*** Opening EXERCISE DATA ***
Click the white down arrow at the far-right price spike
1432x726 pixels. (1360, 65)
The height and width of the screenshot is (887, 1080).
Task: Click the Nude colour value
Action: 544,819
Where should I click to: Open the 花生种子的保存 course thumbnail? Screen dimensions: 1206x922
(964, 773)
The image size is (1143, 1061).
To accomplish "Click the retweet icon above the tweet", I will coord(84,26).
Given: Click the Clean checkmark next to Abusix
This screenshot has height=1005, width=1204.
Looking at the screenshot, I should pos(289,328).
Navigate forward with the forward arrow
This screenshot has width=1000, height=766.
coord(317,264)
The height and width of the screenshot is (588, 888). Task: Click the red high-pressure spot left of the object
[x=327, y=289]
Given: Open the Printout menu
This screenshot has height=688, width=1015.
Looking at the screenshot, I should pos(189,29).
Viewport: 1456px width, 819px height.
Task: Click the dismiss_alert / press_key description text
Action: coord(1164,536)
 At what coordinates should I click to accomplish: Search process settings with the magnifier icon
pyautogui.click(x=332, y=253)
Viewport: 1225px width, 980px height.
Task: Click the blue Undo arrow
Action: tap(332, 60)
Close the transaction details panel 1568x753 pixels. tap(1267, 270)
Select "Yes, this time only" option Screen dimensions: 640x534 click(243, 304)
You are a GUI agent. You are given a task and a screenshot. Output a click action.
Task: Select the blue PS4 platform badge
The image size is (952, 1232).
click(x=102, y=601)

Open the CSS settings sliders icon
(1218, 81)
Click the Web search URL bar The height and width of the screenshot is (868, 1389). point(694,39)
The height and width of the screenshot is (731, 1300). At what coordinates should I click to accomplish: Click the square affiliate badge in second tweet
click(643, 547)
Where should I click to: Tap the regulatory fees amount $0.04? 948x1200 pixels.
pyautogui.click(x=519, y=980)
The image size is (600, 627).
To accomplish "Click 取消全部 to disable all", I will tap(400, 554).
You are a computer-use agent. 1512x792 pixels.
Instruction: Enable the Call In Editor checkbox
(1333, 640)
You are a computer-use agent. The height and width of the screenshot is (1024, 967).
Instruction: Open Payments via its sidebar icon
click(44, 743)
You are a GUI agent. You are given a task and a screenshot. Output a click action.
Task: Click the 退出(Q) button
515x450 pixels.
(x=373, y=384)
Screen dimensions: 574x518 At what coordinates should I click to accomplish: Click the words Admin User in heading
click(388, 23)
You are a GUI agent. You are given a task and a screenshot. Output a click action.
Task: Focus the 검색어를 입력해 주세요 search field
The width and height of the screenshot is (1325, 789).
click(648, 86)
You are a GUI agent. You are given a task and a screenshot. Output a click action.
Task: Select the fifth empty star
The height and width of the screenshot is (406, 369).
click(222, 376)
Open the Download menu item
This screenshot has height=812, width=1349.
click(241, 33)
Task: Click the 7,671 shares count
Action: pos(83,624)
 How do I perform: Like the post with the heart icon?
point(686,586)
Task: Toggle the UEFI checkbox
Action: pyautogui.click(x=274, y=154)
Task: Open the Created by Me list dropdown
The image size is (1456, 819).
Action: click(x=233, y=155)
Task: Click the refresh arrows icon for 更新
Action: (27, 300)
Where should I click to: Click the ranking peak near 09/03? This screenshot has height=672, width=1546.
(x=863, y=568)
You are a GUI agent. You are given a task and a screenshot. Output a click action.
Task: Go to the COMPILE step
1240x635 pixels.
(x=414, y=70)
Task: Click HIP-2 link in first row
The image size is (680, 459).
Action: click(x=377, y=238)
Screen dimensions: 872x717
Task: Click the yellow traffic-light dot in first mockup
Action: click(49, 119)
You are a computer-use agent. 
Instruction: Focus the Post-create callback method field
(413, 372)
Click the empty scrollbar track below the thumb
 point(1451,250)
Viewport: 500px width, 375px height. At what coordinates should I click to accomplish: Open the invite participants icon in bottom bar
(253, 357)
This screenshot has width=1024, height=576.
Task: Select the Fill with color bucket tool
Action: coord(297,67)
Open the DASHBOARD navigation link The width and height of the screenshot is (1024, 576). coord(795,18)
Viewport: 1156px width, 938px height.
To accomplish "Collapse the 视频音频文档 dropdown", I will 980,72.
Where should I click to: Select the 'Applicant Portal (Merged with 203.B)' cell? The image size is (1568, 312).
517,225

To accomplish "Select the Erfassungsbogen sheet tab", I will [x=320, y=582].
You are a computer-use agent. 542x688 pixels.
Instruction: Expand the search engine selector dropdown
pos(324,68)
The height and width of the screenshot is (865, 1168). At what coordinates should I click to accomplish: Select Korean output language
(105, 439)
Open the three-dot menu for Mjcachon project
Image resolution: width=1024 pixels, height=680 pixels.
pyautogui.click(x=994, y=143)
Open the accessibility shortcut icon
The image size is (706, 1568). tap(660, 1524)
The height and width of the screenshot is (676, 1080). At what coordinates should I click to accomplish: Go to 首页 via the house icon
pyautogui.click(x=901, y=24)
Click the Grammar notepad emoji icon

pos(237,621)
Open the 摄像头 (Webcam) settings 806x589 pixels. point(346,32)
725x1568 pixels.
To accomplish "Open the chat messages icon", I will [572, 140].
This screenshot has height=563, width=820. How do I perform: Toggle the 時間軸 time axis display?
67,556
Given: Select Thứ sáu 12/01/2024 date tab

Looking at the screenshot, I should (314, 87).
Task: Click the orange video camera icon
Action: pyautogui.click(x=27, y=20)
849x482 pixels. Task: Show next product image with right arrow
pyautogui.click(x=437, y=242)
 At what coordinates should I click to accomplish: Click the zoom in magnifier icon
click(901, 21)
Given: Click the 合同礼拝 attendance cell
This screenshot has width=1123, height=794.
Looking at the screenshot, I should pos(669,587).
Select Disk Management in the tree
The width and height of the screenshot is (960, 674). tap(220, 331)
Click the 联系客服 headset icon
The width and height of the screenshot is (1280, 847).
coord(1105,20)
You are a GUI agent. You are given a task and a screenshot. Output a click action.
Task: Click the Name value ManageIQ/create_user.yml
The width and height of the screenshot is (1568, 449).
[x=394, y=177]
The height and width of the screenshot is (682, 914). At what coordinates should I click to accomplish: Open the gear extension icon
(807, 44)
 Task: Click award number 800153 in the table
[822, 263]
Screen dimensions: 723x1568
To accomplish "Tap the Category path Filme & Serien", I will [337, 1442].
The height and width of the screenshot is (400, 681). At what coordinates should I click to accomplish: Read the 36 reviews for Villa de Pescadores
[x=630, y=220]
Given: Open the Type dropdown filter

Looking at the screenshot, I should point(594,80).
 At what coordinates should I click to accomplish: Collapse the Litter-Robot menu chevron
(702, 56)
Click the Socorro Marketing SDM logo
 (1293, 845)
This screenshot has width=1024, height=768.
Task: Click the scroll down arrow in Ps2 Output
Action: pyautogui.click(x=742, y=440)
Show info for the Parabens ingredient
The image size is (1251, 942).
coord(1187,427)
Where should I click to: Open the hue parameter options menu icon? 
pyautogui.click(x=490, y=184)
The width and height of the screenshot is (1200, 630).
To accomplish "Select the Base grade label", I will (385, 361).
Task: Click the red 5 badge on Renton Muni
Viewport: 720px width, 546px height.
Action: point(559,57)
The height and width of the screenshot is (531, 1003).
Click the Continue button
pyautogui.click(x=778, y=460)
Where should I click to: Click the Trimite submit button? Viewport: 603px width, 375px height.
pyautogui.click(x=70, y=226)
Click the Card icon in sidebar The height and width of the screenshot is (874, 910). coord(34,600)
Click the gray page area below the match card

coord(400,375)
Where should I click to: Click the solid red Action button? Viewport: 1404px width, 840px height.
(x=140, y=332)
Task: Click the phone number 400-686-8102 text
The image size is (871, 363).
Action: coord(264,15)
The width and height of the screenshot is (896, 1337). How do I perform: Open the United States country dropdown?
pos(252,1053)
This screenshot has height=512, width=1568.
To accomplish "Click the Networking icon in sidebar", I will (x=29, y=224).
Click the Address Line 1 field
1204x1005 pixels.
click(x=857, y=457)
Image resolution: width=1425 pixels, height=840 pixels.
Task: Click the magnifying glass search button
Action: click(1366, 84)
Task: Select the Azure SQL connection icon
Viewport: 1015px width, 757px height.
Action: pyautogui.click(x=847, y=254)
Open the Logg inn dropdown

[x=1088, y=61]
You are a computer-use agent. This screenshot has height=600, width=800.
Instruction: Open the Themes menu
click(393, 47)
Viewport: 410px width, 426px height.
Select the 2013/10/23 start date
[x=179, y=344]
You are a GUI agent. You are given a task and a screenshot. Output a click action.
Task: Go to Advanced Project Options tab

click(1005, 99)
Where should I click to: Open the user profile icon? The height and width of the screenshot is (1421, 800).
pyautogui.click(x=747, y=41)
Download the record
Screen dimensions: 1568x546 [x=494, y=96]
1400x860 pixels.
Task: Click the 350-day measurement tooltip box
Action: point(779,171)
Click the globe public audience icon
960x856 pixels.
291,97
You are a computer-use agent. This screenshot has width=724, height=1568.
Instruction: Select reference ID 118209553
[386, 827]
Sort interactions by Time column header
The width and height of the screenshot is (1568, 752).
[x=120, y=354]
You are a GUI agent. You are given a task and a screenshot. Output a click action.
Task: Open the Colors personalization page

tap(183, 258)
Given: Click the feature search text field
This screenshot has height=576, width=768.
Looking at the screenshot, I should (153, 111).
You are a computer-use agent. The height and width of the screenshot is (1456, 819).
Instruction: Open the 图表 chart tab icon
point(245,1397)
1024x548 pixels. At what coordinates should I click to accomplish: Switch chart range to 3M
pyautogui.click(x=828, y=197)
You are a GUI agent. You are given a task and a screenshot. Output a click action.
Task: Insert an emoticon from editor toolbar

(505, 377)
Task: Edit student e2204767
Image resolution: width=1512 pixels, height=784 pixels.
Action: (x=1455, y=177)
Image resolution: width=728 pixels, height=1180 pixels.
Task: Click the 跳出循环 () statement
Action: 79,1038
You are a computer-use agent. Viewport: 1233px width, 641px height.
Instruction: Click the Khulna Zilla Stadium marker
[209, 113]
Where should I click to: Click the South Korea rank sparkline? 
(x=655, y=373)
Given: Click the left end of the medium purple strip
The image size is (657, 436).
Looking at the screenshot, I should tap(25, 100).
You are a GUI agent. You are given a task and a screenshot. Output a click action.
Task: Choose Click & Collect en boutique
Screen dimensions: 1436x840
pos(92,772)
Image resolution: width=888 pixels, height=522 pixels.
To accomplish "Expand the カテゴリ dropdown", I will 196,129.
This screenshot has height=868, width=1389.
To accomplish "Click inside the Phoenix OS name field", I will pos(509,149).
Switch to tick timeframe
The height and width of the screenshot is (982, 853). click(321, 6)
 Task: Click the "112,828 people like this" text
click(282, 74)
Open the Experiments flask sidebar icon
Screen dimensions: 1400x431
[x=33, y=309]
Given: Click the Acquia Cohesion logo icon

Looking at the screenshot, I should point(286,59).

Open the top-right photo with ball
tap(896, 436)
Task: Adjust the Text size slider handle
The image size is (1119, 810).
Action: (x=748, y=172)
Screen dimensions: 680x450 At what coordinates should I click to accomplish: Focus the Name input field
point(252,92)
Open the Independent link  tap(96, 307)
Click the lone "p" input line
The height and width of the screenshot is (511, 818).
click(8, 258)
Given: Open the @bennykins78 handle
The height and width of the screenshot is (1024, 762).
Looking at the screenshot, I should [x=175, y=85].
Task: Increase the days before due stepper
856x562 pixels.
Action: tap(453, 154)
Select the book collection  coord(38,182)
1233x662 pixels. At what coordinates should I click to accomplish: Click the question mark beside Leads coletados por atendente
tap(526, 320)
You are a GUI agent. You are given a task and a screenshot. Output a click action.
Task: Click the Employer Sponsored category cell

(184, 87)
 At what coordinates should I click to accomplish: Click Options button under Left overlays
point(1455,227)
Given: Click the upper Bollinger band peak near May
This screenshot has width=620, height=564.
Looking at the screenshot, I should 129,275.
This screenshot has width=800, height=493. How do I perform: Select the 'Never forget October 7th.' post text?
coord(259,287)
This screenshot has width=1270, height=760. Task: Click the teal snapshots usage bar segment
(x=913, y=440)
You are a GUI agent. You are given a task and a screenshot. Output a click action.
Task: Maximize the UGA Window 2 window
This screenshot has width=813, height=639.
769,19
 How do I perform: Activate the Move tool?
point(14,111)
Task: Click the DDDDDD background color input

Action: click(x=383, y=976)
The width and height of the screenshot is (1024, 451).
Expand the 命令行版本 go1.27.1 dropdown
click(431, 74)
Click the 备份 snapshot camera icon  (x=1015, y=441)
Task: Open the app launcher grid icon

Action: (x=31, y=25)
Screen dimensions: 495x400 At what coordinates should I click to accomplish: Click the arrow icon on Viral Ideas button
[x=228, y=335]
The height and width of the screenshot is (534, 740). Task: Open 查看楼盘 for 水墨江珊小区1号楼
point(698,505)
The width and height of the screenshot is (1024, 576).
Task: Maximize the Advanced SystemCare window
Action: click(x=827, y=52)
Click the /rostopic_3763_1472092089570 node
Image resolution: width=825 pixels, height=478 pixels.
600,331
*** Closing EXERCISE DATA ***
EXERCISE AIM. The answer must consist of every line from the entries above that contains the string "handle".

ANSWER SECTION.
Task: Adjust the Text size slider handle
Given: Open the @bennykins78 handle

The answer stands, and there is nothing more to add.